Simple and Table Feline: Fast Elliptical Lines for Anisotropic Texture Mapping


    •  Joel McCormack, Ronald Perry, Keith I. Farkas, Norman P. Jouppi, "Simple and Table Feline: Fast Elliptical Lines for Anisotropic Texture Mapping", Tech. Rep. TR2000-23, Mitsubishi Electric Research Laboratories, Cambridge, MA, June 2000.
      BibTeX TR2000-23 PDF
      • @techreport{MERL_TR2000-23,
      • author = {Joel McCormack, Ronald Perry, Keith I. Farkas, Norman P. Jouppi},
      • title = {Simple and Table Feline: Fast Elliptical Lines for Anisotropic Texture Mapping},
      • institution = {MERL - Mitsubishi Electric Research Laboratories},
      • address = {Cambridge, MA 02139},
      • number = {TR2000-23},
      • month = jun,
      • year = 2000,
      • url = {https://www.merl.com/publications/TR2000-23/}
      • }
Abstract:

This report is a superset of "Feline: Fast Elliptical Lines for Anisotropic Texture Mapping", TR2000-23. Texture mapping using trilinearly filtered mip-mapped data is efficient and looks much better than point-sampled or bilinearly filtered data.

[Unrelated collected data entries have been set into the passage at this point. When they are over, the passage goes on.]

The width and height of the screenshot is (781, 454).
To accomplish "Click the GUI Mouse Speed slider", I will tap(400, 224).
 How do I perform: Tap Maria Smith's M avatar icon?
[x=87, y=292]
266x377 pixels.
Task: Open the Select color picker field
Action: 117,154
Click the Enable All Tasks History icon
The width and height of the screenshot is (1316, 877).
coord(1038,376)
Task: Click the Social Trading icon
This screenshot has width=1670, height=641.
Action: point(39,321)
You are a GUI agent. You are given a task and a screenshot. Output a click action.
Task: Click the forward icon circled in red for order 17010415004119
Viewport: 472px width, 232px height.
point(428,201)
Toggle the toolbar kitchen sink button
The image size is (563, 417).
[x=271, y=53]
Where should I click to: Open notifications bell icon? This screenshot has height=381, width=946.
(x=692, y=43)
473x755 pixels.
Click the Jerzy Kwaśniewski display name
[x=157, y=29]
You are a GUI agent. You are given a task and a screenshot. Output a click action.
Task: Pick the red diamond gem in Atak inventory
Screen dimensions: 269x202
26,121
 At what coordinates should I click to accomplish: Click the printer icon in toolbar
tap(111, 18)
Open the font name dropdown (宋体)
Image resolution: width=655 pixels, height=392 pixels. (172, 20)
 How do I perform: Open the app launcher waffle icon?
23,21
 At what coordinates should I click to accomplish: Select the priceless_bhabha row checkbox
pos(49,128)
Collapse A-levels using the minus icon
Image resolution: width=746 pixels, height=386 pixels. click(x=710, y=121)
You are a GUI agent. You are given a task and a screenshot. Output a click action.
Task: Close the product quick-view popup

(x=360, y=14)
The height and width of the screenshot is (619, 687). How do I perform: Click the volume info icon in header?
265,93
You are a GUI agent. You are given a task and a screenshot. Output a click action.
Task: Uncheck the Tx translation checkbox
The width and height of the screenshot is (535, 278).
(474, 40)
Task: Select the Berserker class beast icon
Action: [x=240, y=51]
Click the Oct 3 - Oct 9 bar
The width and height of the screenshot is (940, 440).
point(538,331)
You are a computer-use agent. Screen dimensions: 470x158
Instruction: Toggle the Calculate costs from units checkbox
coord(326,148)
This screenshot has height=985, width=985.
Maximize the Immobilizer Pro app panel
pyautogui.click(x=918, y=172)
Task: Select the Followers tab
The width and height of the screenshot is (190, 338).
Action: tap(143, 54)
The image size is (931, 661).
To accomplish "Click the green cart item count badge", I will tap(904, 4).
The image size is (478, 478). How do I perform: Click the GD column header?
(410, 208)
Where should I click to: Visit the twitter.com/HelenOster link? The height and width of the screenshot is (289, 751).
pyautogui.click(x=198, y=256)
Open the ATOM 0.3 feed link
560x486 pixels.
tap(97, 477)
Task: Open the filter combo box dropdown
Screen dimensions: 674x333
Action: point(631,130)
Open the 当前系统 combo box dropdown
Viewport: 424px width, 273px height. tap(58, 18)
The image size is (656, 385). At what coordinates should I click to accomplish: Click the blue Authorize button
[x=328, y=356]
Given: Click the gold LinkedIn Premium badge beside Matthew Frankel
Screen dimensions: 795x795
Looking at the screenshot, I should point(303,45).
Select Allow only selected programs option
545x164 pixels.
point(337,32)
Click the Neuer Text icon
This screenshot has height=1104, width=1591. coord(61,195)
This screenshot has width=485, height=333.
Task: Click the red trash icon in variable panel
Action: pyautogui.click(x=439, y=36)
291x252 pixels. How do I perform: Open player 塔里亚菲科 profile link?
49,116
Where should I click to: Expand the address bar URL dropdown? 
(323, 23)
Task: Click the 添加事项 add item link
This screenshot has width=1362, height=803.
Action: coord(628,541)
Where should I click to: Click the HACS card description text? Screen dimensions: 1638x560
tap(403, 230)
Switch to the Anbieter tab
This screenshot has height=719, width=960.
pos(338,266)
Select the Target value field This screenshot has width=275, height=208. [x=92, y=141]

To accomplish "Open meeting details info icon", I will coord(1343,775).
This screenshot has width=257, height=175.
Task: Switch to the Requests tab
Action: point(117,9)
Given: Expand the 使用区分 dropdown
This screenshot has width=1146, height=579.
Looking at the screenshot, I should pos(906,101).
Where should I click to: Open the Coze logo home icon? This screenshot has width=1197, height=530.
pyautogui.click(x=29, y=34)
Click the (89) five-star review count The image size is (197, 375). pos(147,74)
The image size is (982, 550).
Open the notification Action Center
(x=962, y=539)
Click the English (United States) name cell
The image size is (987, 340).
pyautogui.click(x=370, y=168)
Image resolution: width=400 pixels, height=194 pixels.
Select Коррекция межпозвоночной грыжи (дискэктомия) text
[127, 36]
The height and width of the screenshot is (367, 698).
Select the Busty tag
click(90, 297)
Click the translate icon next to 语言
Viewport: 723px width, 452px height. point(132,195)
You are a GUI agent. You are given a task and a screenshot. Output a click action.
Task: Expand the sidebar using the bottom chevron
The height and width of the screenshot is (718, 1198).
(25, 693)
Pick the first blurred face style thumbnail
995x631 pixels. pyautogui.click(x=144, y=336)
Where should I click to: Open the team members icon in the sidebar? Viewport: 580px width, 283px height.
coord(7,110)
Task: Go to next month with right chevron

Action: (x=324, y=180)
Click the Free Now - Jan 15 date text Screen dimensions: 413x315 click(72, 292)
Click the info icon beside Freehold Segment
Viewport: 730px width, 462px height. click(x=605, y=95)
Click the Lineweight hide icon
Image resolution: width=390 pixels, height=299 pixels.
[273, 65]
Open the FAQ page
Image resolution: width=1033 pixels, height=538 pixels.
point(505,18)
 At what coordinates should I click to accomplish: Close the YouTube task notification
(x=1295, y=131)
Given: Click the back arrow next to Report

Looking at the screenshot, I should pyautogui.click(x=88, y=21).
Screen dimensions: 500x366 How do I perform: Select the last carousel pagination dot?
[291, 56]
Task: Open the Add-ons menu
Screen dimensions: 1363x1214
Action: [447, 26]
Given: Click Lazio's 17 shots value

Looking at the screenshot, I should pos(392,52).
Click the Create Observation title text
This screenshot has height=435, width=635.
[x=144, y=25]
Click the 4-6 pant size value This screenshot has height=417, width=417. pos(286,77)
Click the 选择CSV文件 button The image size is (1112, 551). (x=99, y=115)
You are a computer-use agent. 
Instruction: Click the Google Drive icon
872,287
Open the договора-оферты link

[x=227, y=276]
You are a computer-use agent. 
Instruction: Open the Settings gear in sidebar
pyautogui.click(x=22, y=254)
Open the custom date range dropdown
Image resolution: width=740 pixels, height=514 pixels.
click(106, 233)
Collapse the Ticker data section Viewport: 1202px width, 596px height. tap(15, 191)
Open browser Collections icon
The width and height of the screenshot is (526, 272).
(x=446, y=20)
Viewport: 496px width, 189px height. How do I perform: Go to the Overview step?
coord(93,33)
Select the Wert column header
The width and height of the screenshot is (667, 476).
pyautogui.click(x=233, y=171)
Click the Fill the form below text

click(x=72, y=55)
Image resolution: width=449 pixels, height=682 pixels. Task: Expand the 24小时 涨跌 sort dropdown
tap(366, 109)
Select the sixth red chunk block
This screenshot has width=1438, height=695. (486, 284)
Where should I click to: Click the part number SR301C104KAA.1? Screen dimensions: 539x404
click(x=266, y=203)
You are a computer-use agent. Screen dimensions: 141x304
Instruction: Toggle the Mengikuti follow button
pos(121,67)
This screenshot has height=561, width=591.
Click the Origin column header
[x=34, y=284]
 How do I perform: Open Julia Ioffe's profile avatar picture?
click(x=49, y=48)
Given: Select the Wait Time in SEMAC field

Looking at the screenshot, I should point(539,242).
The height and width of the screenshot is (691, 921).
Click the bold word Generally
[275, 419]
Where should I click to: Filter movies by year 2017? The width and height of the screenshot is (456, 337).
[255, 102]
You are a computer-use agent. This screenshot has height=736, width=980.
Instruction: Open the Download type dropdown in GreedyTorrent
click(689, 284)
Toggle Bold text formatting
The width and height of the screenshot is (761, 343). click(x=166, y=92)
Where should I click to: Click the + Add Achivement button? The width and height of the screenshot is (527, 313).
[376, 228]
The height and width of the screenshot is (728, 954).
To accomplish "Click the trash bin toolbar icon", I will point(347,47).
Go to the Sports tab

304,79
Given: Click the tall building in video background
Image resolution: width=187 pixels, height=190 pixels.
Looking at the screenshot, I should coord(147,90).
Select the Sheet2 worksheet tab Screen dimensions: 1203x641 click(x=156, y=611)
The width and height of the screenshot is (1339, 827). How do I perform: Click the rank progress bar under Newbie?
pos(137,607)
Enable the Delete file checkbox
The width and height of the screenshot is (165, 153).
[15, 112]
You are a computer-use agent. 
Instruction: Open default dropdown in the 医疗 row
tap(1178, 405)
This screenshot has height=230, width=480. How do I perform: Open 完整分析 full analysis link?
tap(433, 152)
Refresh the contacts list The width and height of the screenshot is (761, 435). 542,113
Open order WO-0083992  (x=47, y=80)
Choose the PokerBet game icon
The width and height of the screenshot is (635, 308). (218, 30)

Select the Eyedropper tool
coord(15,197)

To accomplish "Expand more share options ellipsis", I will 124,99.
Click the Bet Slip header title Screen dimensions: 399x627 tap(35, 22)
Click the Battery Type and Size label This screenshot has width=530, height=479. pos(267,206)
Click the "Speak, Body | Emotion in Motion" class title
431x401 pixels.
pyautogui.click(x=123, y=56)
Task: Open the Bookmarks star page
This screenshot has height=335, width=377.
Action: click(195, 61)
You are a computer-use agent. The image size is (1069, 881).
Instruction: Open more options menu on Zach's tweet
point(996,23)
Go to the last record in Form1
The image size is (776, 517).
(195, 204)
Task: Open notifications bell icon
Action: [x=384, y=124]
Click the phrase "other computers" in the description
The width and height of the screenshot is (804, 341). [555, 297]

These properties have made it ubiquitous: trilinear filtering is offered on a $129 Nintendo 64 video game unit and on a multimillion dollar SGI InfiniteReality. But trilinear filtering represents the projection of a pixel filter footprint from screen space into texture space as a square, when in reality the footprint may be long and narrow. Consequently, trilinear filtering severely blurs images on surfaces angled obliquely away from the viewer. This paper describes a new texture filtering technique called Feline (for Fast Elliptical Lines). Like other recent hardware anisotropic filtering algorithms, Feline uses an underlying space-invariant (isotropic) filter with mip-mapped data, and so can be built on top of an existing trilinear filtering engine. To texture a pixel, it uses this space-invariant filter at several points along a line in texture space, and combines the results. With a modest increase in implementation complexity over earlier techniques, Feline more accurately matches the desired projection of the pixel filter in texture space, resulting in images with fewer aliasing artifacts. Feline's visual quality compares well against Elliptical Weighted Average, the best efficient software anisotropic texture filtering algorithm known to date, but Feline requires much less setup computation and far fewer cycles for texel fetches. Finally, since it uses standard mip-maps, Feline requires minimal extensions to standard 3D interfaces like OpenGL.